Personal and financial information stolen from Stanford Medicine, University of Maryland Baltimore (UMB), and the University of California was leaked online by the Clop ransomware group.

The threat actors obtained the documents after hacking the universities’

Accellion File Transfer Appliance (FTA) software used to share and store sensitive information.

Data stolen in the attack targeting Stanford Medicine’s Accellion server includes names, addresses, email addresses, Social Security numbers, and financial information, reported the Stanford Daily.

“We discovered the breach earlier this week when the hackers posted evidence that they had accessed a limited number of files in our system containing some personally identifiable information,” UMB also told DataBreaches.net.

“UC has learned that it, along with other universities, government agencies, and private companies throughout the country, was recently subject to a cybersecurity attack,” a statement issued by the UC Office of the President reads.

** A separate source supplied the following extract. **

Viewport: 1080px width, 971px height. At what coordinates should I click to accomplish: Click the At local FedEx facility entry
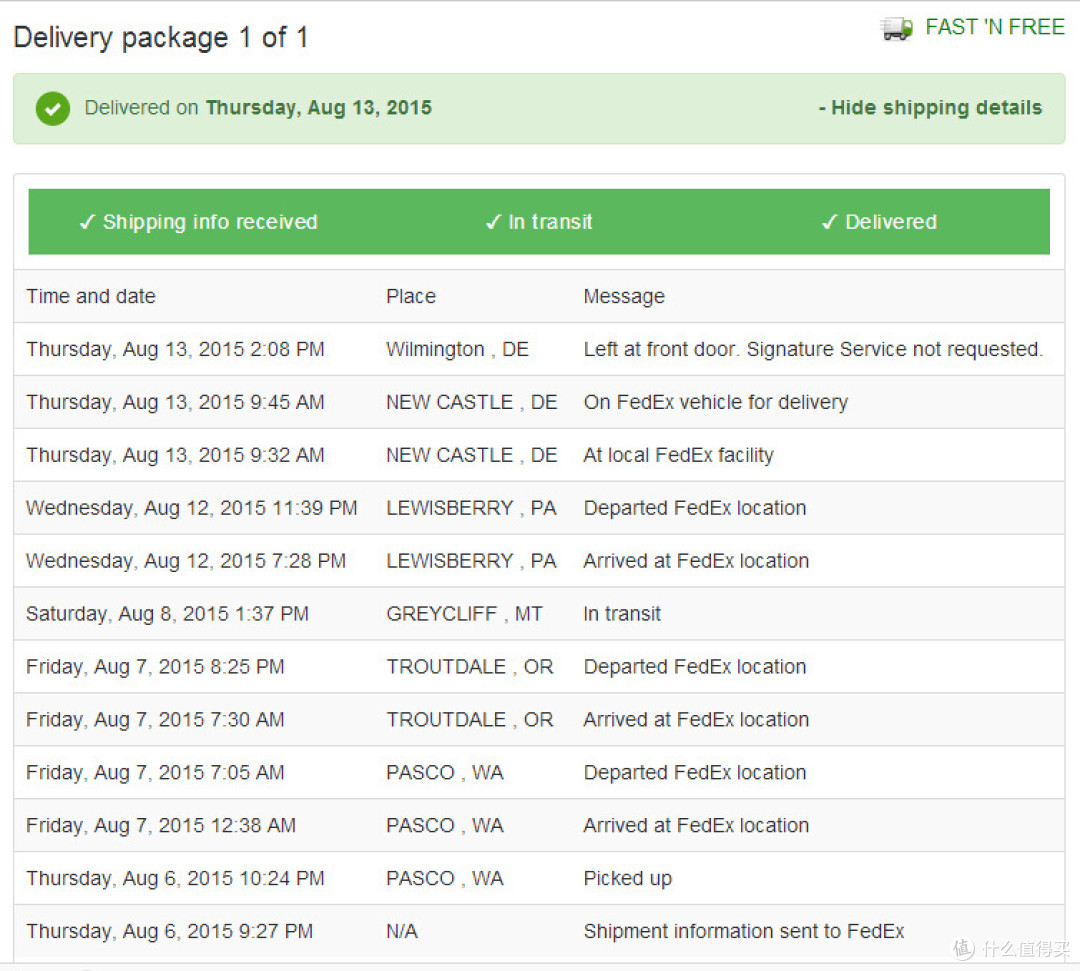click(678, 455)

“The attack involves the use of Accellion, a vendor used by many organizations for secure file transfer, in which an unauthorized individual appears to have copied and transferred UC files by exploiting a vulnerability in Accellion’s file-transfer service.”

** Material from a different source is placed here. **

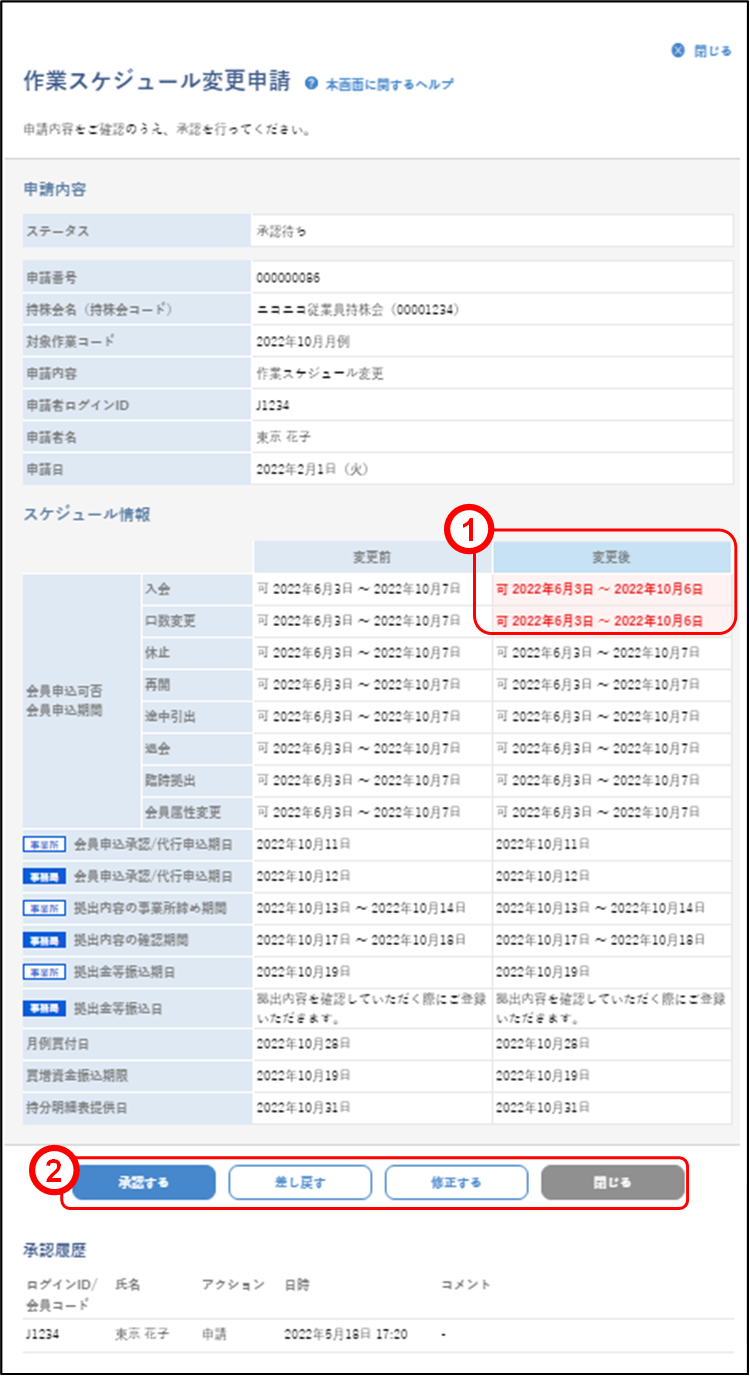
Task: Click the close X icon at top right
Action: tap(679, 51)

Colorado and Miami universities also hit

Since February, the ransomware operation has been leaking files stolen after compromising vulnerable Accellion FTA file-sharing servers.

The ransomware gang started leaking the universities’ data during late March, attempting to coerce them to pay ransoms to have the stolen data deleted and the leaks stopped.

Last month, the Clop ransomware gang leaked other data sets allegedly stolen from the University of Colorado and the University of Miami.

The attackers haven’t gained access to universities’ internal networks, with the incident only impacting their Accellion servers.

While still unclear if Clop is behind these Accellion attacks or they’re collaborating with another group, a joint statement from Mandiant and Accellion shed more light on these attacks also linking them to a second operation, the FIN11 cybercrime group.

Someone reported multiple data breaches affecting companies and organizations after these threat actors successfully compromised their Accellion FTA servers and exfiltrated sensitive information.

Starting with January, we reported attacks on energy giant Shell, cybersecurity firm Qualys, supermarket giant Kroger, the Reserve Bank of New Zealand, Singtel, the Australian Securities and Investments Commission (ASIC), the Office of the Washington State Auditor (“SAO”), as well as multiple universities and other organizations.

Five Eyes members also issued a joint security advisory in February about ongoing attacks and extortion attempts targeting orgs that use vulnerable Accellion File Transfer Appliance (FTA) versions.

In related news, Brown University, a private Ivy League research university, is still working on bringing systems online after it had to disable them following a cyberattack on Tuesday.